I thought about that time in my life. I remember so clearly staying up for twenty-four hours , rousing runners, encouraging the exhausted athletes, huddling in a sleeping bag with a stop watch and flashlight under the flood of the Milky Way. I remembered the intensity of having a cause, the exhiliration of working toward making a positive contribution. I remembered the thrill of victory.

I don’t know, I wanted to tell my brother. I don’t know why this or that was valued, was saved, was preserved. Maybe these things, this stuff just keeps bobbing along, arising and receding until we’re ready to acknowledge them, to understand their significance. Maybe these things pop back up to remind us where we were so that we can better get our bearings on where we are now.

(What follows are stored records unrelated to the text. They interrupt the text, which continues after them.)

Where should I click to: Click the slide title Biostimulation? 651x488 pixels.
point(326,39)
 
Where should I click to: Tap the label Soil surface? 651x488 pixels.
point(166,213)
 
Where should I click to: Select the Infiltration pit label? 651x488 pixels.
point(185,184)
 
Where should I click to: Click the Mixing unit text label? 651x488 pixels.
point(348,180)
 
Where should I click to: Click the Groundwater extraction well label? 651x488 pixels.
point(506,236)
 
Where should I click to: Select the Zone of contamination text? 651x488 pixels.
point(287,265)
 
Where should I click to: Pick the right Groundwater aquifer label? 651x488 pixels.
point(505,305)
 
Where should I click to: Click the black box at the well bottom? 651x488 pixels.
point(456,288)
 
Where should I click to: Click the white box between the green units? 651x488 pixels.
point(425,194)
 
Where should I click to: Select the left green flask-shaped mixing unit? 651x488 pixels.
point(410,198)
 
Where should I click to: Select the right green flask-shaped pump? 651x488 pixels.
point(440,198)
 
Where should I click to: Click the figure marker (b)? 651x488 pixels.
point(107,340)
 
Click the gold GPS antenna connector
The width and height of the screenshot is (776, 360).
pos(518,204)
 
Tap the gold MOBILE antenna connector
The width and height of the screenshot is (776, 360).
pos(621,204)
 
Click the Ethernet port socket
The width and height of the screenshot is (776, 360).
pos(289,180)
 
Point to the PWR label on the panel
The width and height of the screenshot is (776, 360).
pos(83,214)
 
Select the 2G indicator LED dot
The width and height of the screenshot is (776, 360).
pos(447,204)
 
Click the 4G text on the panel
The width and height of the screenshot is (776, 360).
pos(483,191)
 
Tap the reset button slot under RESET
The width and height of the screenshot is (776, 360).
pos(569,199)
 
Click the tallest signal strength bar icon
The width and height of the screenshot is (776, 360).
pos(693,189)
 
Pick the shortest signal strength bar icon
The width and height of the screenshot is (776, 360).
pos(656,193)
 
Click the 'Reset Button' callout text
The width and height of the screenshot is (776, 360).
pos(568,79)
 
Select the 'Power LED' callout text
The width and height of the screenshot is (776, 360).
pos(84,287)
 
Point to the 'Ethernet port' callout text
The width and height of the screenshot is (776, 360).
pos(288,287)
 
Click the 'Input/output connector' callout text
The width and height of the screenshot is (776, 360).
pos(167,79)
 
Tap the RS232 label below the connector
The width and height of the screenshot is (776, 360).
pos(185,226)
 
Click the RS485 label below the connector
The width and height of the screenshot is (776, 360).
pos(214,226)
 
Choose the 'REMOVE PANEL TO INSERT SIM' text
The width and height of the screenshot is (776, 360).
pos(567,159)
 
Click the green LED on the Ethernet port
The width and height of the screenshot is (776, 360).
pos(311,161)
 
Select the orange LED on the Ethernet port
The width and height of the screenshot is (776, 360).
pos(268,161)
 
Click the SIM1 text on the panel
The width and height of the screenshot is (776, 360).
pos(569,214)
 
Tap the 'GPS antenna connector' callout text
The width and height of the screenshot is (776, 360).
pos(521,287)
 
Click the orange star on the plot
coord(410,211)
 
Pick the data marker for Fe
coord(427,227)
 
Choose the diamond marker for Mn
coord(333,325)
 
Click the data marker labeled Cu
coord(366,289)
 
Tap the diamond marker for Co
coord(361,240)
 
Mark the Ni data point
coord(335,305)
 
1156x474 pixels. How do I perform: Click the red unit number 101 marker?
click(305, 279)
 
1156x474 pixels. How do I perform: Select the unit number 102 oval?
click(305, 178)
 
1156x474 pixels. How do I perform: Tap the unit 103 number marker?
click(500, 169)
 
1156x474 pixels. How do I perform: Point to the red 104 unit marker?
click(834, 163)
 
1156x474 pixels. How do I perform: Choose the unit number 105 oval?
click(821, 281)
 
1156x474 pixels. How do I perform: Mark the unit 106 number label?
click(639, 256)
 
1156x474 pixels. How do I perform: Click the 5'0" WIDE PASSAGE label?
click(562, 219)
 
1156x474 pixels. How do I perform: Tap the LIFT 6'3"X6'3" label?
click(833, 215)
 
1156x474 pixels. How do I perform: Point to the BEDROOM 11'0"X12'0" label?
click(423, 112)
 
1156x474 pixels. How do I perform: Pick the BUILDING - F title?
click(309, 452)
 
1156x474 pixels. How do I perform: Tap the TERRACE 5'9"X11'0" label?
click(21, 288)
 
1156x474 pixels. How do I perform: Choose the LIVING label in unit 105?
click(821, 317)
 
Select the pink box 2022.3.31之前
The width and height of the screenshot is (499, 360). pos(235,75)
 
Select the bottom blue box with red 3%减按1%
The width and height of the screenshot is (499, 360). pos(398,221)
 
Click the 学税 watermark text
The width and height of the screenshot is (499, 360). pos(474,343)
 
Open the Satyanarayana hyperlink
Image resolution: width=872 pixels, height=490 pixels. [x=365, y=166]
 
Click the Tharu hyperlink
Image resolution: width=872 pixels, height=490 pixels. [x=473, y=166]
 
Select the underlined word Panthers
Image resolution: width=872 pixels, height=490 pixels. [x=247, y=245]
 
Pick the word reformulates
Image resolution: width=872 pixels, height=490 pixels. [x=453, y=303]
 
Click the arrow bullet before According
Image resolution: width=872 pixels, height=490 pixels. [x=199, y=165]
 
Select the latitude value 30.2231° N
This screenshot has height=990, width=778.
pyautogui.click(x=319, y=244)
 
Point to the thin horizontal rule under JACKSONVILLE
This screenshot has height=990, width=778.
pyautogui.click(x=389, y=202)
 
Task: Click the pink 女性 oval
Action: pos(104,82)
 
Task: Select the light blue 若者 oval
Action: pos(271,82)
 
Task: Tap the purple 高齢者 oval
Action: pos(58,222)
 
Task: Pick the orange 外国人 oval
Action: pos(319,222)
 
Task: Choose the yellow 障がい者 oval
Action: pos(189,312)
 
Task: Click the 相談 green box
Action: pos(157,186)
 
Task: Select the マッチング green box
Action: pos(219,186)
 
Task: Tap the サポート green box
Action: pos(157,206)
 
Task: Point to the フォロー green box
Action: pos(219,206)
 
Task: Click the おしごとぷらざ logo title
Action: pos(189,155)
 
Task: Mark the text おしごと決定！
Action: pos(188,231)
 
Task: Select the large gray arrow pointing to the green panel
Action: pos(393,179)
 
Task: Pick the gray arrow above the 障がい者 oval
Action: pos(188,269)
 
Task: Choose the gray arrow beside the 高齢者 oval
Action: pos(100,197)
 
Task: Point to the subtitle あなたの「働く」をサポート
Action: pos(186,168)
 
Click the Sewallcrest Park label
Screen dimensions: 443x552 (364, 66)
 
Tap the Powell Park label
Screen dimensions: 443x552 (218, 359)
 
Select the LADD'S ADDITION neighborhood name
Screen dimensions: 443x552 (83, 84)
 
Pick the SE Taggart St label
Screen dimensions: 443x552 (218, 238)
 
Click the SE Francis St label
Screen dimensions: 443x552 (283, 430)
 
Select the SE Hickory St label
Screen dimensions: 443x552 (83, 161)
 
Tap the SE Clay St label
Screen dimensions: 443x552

  1. Betcha it still fits, doesn’t it?

    Yeah, yeah, yeah.

  2. Not quite like it used to.

  3. what a great story, well written.

  4. Wonderful.

  5. Very, very nice…thank you.

  6. Such positive comments! My head is swelling and now I can’t fit it into my t-shirt!

  7. Your writing touches me so deeply. Being your sister and having shared history, your beautiful honoring of mom and dad is not lost on me…thank you!

  8. Beautifully told story.Love you. We will send you some more of your “debris”.

  9. …and I will drift back carrying just a smile and leaving but a memory.